WHAT IS EXPECTED: Find the line containing "819x1456 pixels." in the listing below. Repeat it exactly, along with each following line up to and including the one containing "Select the $138.00".

RECORDS SUPPLIED:
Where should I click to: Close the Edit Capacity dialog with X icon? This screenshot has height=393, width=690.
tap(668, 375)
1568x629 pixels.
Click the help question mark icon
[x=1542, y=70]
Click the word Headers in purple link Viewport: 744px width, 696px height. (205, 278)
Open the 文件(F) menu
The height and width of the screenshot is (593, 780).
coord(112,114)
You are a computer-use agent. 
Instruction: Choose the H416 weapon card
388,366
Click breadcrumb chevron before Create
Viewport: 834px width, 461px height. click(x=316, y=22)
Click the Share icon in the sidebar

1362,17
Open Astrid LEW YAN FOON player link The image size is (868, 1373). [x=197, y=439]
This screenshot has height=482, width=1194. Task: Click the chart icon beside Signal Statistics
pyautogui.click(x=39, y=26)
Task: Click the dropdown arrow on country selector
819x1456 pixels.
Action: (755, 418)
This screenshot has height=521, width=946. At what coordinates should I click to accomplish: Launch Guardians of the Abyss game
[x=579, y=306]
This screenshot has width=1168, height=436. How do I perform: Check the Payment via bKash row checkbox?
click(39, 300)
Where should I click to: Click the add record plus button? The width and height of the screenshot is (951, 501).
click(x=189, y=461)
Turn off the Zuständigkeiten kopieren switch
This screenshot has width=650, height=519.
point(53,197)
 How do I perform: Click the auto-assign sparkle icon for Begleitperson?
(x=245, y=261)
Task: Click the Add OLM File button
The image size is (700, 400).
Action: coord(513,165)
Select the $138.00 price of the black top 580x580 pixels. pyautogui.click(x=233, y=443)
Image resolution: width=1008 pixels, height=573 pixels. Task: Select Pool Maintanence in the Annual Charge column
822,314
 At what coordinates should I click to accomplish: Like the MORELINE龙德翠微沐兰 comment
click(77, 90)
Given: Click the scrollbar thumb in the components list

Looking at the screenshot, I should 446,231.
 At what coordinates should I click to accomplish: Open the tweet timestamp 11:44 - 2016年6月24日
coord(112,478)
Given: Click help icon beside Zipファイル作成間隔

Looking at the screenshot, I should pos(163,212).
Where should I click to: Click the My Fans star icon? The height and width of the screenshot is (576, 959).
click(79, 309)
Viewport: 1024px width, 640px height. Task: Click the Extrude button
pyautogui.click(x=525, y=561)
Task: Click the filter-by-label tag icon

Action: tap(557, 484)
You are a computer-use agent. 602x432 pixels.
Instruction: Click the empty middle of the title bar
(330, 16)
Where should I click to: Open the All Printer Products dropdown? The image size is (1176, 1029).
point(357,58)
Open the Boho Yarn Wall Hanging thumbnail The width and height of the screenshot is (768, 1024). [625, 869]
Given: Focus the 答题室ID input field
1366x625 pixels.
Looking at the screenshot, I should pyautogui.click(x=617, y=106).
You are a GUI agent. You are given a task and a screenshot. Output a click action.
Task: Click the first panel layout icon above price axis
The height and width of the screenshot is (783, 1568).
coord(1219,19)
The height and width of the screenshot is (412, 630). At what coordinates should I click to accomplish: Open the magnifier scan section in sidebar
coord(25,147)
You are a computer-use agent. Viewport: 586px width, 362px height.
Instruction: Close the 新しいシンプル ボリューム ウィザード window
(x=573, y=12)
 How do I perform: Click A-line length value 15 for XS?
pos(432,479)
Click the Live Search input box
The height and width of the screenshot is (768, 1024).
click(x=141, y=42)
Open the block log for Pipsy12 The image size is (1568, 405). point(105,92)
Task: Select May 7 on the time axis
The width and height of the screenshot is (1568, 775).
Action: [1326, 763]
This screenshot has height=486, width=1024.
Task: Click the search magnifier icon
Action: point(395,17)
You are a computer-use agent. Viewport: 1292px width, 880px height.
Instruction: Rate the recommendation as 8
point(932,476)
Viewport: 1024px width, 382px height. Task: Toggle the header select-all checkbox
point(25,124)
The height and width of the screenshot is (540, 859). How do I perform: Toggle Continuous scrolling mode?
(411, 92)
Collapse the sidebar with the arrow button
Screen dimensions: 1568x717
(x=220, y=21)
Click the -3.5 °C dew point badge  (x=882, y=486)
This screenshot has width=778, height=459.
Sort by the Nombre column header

ANSWER SPACE:
819x1456 pixels.
Action: (755, 418)
This screenshot has height=521, width=946. At what coordinates should I click to accomplish: Launch Guardians of the Abyss game
[x=579, y=306]
This screenshot has width=1168, height=436. How do I perform: Check the Payment via bKash row checkbox?
click(39, 300)
Where should I click to: Click the add record plus button? The width and height of the screenshot is (951, 501).
click(x=189, y=461)
Turn off the Zuständigkeiten kopieren switch
This screenshot has width=650, height=519.
point(53,197)
 How do I perform: Click the auto-assign sparkle icon for Begleitperson?
(x=245, y=261)
Task: Click the Add OLM File button
The image size is (700, 400).
Action: coord(513,165)
Select the $138.00 price of the black top 580x580 pixels. pyautogui.click(x=233, y=443)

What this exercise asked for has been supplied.